The land of scarcity. Most recently, gangs have taken control of one of the country’s largest fuel terminals, exacerbating dire food and fuel shortages. (They already control the main arteries in and out of the capital, dictating what – and who – gets in and out.) Moreover, looting of food storage units is also widespread, leading last month to the loss of at least $6 million of relief assistance, including 2,000 tons of food, according to the World Food Programme.
The situation on the ground is dire, Bellerive says. “Most of the hospitals are closed, schools are yet to reopen, and supermarkets have very short opening times.” The international airport remains open, but “getting there or out of it could be risky.”
Moreover, lack of access to clean water – a scarcity in Haiti – has given rise to a cholera outbreak in a country already traumatized by a 2010 outbreak of the disease brought by UN peacekeepers that killed roughly 10,000. Meanwhile, neighboring countries like the Dominican Republic fear it could spread to their populations.

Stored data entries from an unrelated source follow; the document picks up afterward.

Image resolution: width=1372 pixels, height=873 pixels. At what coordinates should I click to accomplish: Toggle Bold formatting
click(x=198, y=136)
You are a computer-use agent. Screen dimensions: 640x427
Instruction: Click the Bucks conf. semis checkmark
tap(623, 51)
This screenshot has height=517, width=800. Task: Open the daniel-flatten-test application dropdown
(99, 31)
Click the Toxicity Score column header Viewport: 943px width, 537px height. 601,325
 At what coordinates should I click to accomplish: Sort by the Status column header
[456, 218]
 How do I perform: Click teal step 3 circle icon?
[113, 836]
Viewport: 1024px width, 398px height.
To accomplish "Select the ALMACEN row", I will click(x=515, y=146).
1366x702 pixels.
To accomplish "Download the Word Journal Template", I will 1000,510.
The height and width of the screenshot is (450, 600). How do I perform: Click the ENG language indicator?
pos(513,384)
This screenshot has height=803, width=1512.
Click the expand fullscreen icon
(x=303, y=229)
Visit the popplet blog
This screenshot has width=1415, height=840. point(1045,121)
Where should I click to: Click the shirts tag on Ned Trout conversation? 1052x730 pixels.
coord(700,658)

The timing of this explosion could barely be worse. “At the international level, Haití is clearly not a top priority,” Bellerive says, adding that the message received to date by Haitians has been “grow up and solve your problems.”
“Only because of the fear of massive emigration due to the collapse of the economy and the resurgence of cholera, some attention has recently been given” by the international community.
A plea for help. With the situation spiraling out of control and little hope for a domestic solution, PM Henry this week called for foreign troops to help quell the violence.
UN Secretary General António Guterres, for his part, supports sending in international armed forces, but Haitians on the street responded with a resolute … hell, no! Many Haitians despise the UN after its mission left the country in disgrace in 2017 with its peacekeepers having spread a deadly disease and reportedly raped and impregnated scores of Haitian women and girls.
Washington is unlikely to send in troops given that American voters – Democrats and Republicans – have little appetite for foreign interventions. Indeed, after Moise’s assassination last summer, Biden reiterated that “the idea of sending American forces to Haiti is not on the agenda.” Meanwhile, many Haitians also rallied this week against US boots on the ground, repudiating solutions that are imposed from outside.
There’s no sign that things will improve anytime soon – and Bellerive’s assessment is stark: Haiti has “gone beyond the fragile state characterization to become a chaotic state.”